■ **Extract**
She'd been used for breeding and in fact when she was recently spayed, it was discovered that she was pregnant again (the pups were aborted). Maybe it's just her general demeanor but she seems tired out by all the breeding cycles she's been put through.

She's got a wide stance and thick muscles. Patting her is like patting a tree stump: solid, immovable. She's quiet, calm even when walking through the crowds. She's so laid back, it takes me a while to read her. She's gentle on the fingers when she takes a snack. She spots a couple of Doberman puppies playing in the leaves and I'm not sure how she's going to react then she goes into a play pose and wags her stubby tail.

People who walk by her comment.

"What kind of dog is that?"

"Looks like a bull."


"Stay away from that dog, honey."

"Is your dog friendly? Can we pet your dog?"

"That dog's a Pit Bull."

"You training that dog?"

"Is he from the Superdogs show? Does he do stunts?"

"Looks like a Boxer's head."

■ **Written exercise A**
In the passage about the dog, what was discovered when she was recently spayed?
■ **Written exercise B**
Summarize the passage about the dog in two sentences.
■ **Written exercise C**
Write the next part of the passage about the dog, continuing from its last line.
The rows are separate material, unrelated to the passage about the dog.

■ **Provided material**

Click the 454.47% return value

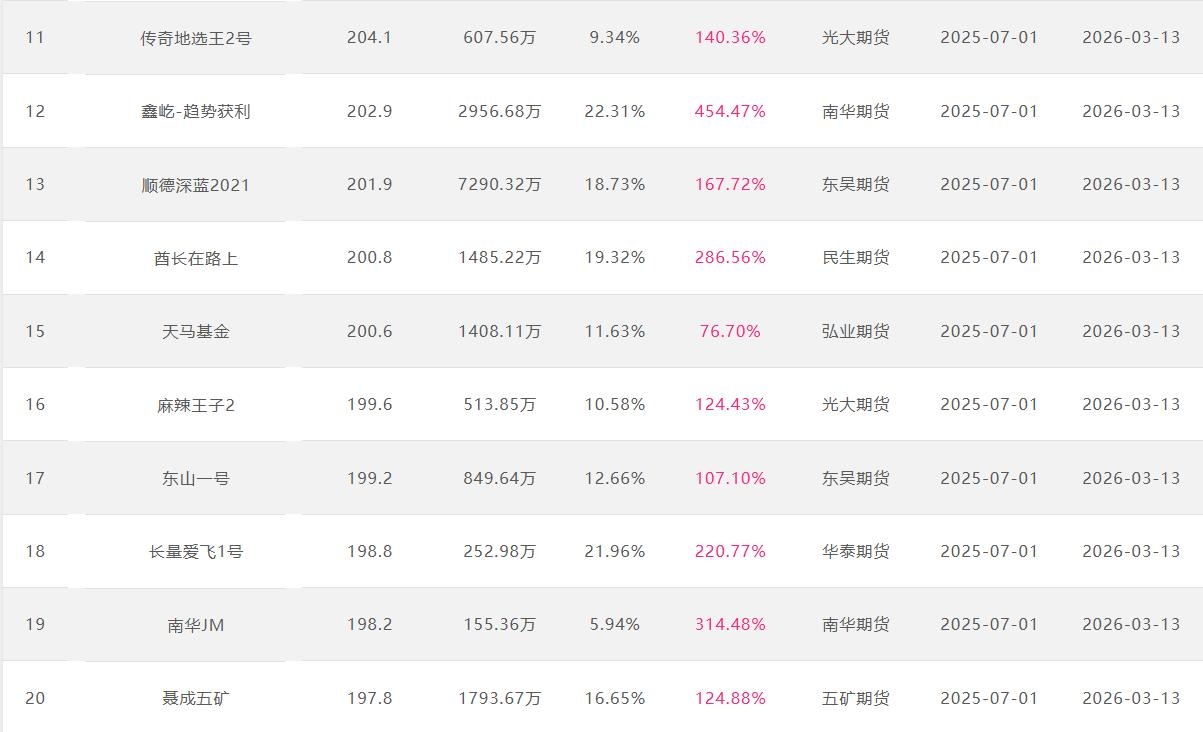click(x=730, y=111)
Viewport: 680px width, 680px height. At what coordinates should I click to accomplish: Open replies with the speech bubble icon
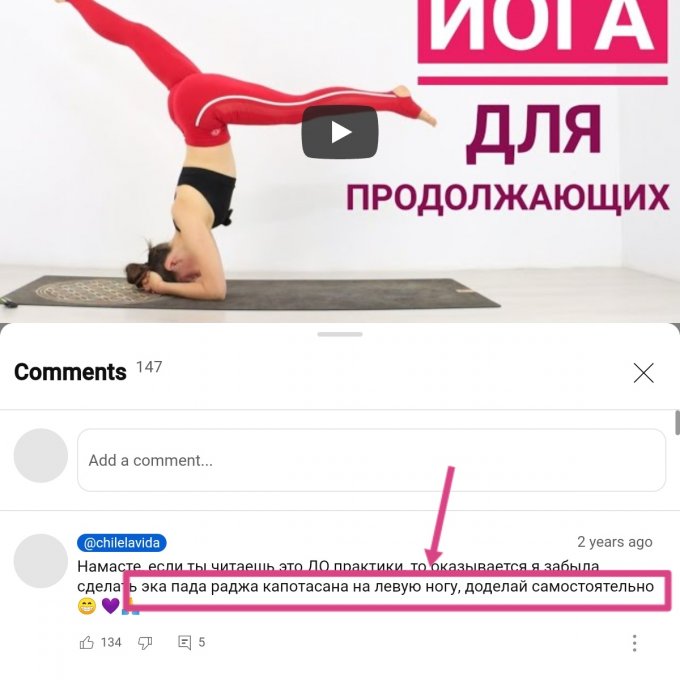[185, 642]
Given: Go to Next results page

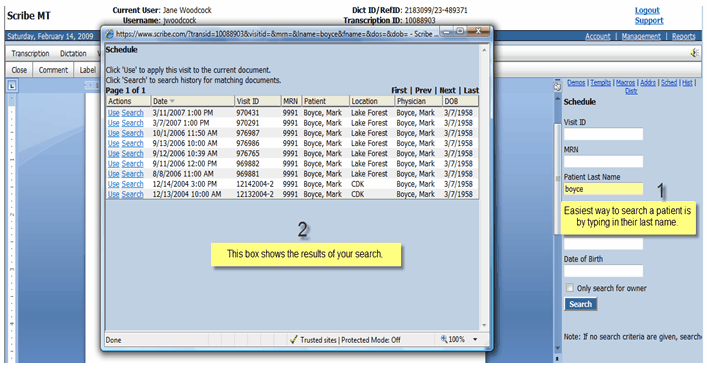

■ **Expected answer A**
It was discovered that she was pregnant again.

■ **Expected answer B**
The dog had been used for breeding, was found to be pregnant again when she was recently spayed, and seems tired out by all the breeding cycles. She is solid, quiet and gentle, goes into a play pose when she spots a couple of Doberman puppies, and draws many comments from people who walk by her.

■ **Expected answer C**
"He looks really fit."

"He looks strong."

"He looks mean."

"He's got an underbite. Funny."

"Cane Corso? What a beautiful dog."

3 Comments to “Unnamed - Cane Corso mix”

  1. pibble says:

    How I've missed your photos! These are so beautiful and capture the personalities of the dogs. Or... at least I think they do!

  2. Anonymous says:

    Poor baby...her eyes look so wonder she kept running away...I would too. If I had a backyard, I'd take her in a second.

  3. Lynda says:

    Beautiful! I can't believe people's comments when they encounter a "different looking" dog. With my two danes, you can imagine the comments I get.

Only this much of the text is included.